I don't need to understand which one of 5312323 versions of ruby I can use for bundler
, I don't need an installation of rvm
(ruby version manager) just for the trivial task of building the HTML pages of my website.
KISS.
Using zola
, it's way easier to just git clone
the remote repository for Zola, cargo build --release
it and then use the new compiled binary the way I want.
I can alias it, put it in my PATH
, or do other quick tricks. I don't need to worry about a full Ruby environment any more.
If I'm really lazy, I can just do a brew install zola
, although these days I'm staying away well away from brew, given I have an Apple Silicon machine with an arm64 and x86 version of brew installed which makes every install more.. interesting.
Then, I'm just a zola serve
or zola build
away from doing the thing that I'm actually interested in, which is maintaining my website up to date.
While ruby/gem are not particular hard by themselves, over the years, and over different machines, I struggled quite a bit to be sure I had all of the dependencies I needed to finally run that bundle exec jekyll serve
command..
New Features
Toolchain aside, moving to Zola brought me a few more interesting features:
- Custom Taxonomies
Which is just a fancy way to say that I can classify all of my articles with labels that can then be navigated.
That's pretty cool, since it gives me an understanding of what things I write the most about, and it's useful for the readers too since it makes it easier to find more articles on similar topics.
- Templates that are actually easy to customize
That's just a personal note, but I found most of the templates themes to be very easy to customize. As matter of fact, the current theme is based on terminimal, with a few tweaks here and there.

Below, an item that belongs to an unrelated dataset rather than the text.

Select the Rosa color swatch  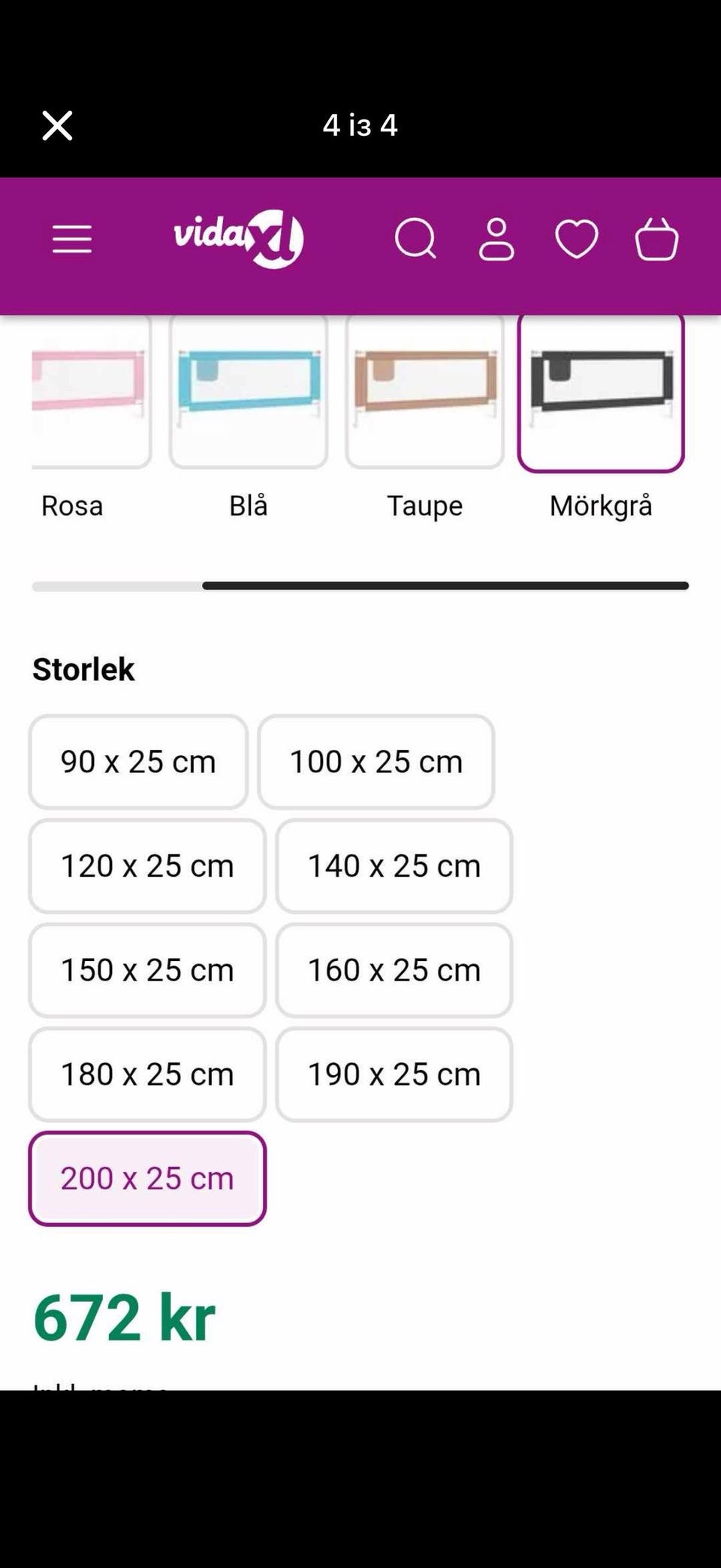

It took a bit of time to understand how some themes work, but the good thing is that you can just peek at the git repository of a theme to understand where to put files and how to call them, there's not a lot more going on.
Until the next time
I have now rewritten this website 3 or 4 times, basically every few years. It's a nice exercise that keeps me close to the latest trends in the web-dev world and lets me tinker a bit with new technologies, which is always fun. So, see you on the next static website generator!